A Biological Needle in a Haystack

Drug development has single-digit clinical trial success rates despite improved molecular design. Use models like single-cell perturbation datasets to 'pull forward' clinical risk to pre-clinical settings.

The Problem

Despite massive improvements in molecular design and drug discovery, clinical trial success rates remain in the single digits. The problem isn't finding molecules—it's predicting which molecules will actually work in humans.

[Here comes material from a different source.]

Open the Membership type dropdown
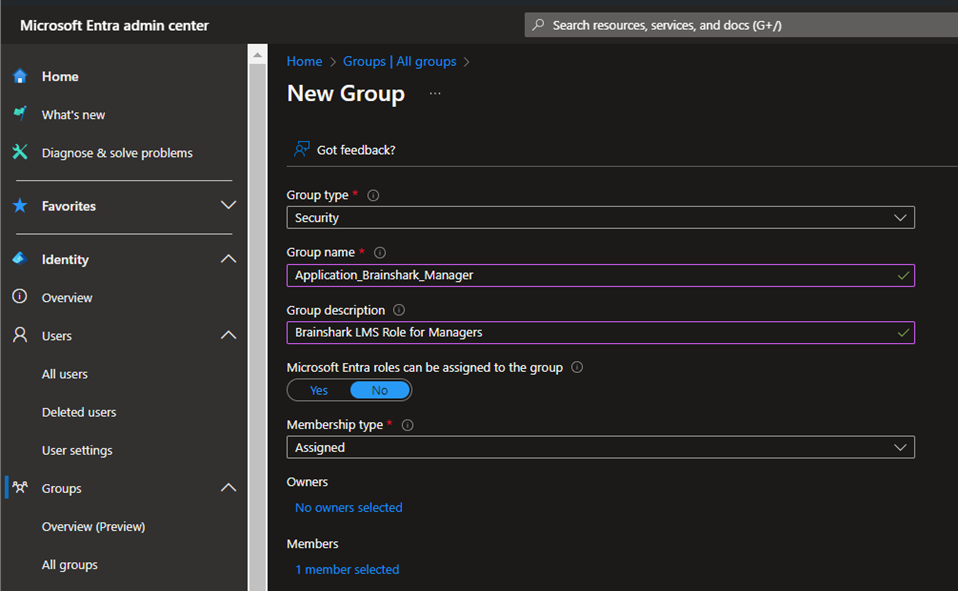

Most drugs fail not because of molecular properties, but because of:

• •Unexpected toxicity
• •Lack of efficacy in the full biological context
• •Off-target effects that only appear in complex systems

The Solution

Use emerging biological datasets to "pull forward" clinical risk assessment:

• •Single-cell perturbation data: Understand how drugs affect individual cells across tissues
• •Organoid models: Test drugs on complex 3D tissue structures
• •Patient-derived systems: Use actual patient cells to predict individual responses
• •Multi-omics integration: Combine genomic, proteomic, and metabolomic data

The Opportunity

The company that can reliably predict clinical outcomes from pre-clinical data will transform drug development. Every pharma company will need this capability.

Technical Approach

Build models that can find the "biological needle in a haystack"—the specific cellular and molecular signatures that predict clinical success or failure.